La eficacia de la RT para inhibir el estrés oxidativo inducido por LPS en las células U-87 fue evidente en nuestro estudio. RT 1 × 10 −12 y 1 × 10 −15diluciones redujeron el porcentaje de células ROS positivas y también disminuyeron la expresión de citoquinas proinflamatorias (TNF-α, IL-1β, IL-6 e IL-10) junto con una disminución En los niveles de SOD y catalasa. Estos hallazgos significan el potencial in vitro de las ultra diluciones de RT para proteger las células neuronales del estrés oxidativo inducido. Dos Santos et al . 19 ha informado que la actividad antiinflamatoria de la RT es máxima cuando su dilución homeopática corresponde a 1 × 10 −12.La dilución se probó contra el edema de pata inducido por carragenina en ratas. Se encontró un patrón similar de eficacia máxima en nuestros estudios anteriores sobre RT, donde evaluamos su efecto antiinflamatorio, inmunomodulador y antiartrítico 21 , 22 , 23 , 24 . Los presentes hallazgos in vitro que indican la efectividad de la RT para reducir el estrés oxidativo y la liberación de citoquinas proinflamatorias concuerdan con estos informes.
A lo largo de los 14 días posteriores a la cirugía con ICC, las ratas mostraron síntomas de comportamiento característicos del dolor neuropático similares a los síntomas clínicos. El umbral de retirada de la pata (PWT) y la latencia de retirada de la pata (PWL) contra los estímulos mecánicos y térmicos se utilizaron para la determinación del dolor neuropático. El tratamiento de RT efectivamente elevó estos umbrales de dolor, lo que indica la reducción de las sensaciones de dolor neuropático. En línea con los datos publicados que indican las actividades antiinflamatorias 22 y analgésicas 26 , nuestro estudio demuestra que la RT también reduce eficazmente el dolor neuropático.
El CCI induce desequilibrio hipóxico isquémico en los metabolitos secundarios de las fibras nerviosas afectadas y produce estrés oxidativo 32 , 33 . La degeneración de la fibra nerviosa y la disminución de la energía nerviosa reducen el MNCV. La RT mejoró la reducción mediada por el daño nervioso en el MNCV después de la ICC en el nervio ciático, lo que indica su efecto neuroprotector.
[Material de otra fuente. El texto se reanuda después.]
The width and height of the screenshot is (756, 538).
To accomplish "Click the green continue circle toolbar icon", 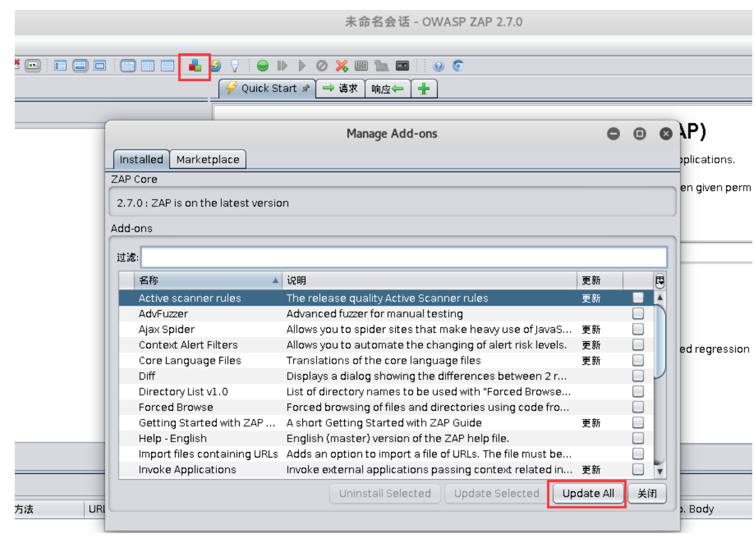I will 262,66.
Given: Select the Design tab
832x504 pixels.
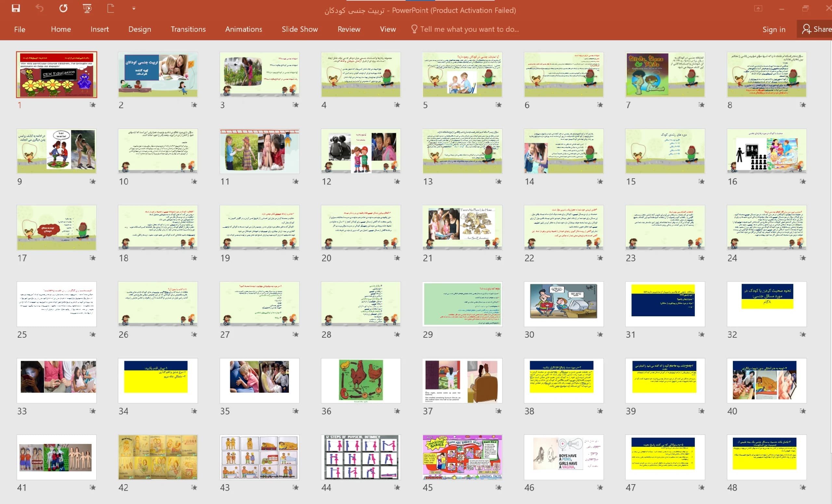Looking at the screenshot, I should (139, 29).
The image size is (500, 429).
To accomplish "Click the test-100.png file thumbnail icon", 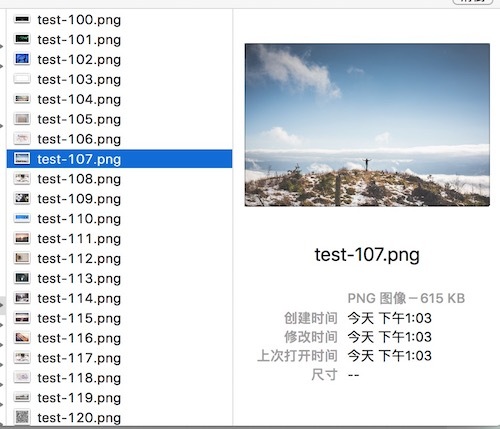I will pos(22,19).
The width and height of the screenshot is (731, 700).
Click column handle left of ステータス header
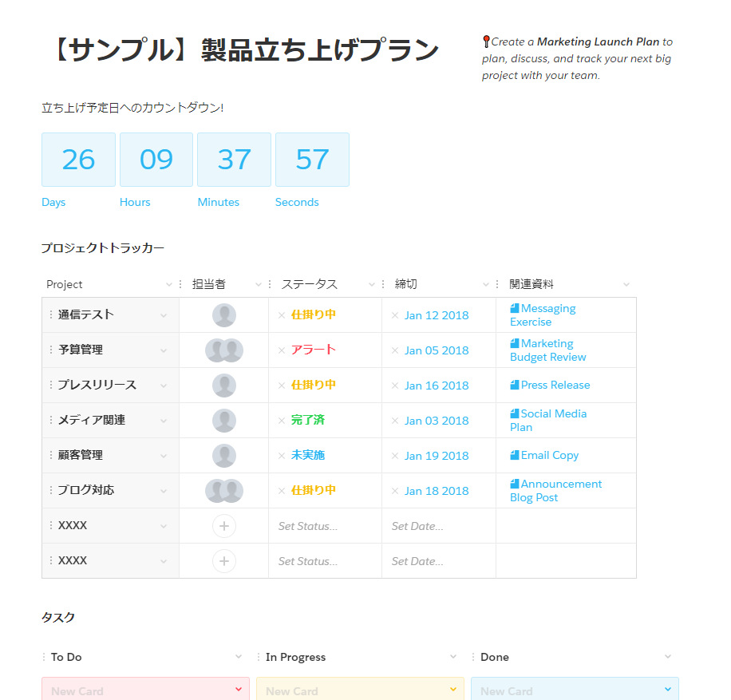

El estrés oxidativo y la inflamación son eventos interconectados que conducen a lesiones nerviosas y dolor persistente 34 , 35 . Se ha informado que diversos extractos de plantas, sus fracciones aisladas o fitoconstituyentes ejercen su actividad antineuropática a través de los mecanismos antiinflamatorios y antioxidantes 35 , 36 , 37 ,38 , 39 , 40 . Las concentraciones de MDA y NO se miden comúnmente para estudiar la extensión de las especies reactivas de oxígeno 34 . Las ROS como superóxido, NO y peroxinitrito tienen un papel importante en el desarrollo de respuestas neuroinflamatorias 41 . También se ha informado un aumento en la peroxidación lipídica después de la ICC del nervio ciático 41 . La eficacia de los captadores de radicales libres para la reducción de la peroxidación lipídica sugiere la participación de las ROS en la sensibilización nerviosa y la producción de alodinia 42 .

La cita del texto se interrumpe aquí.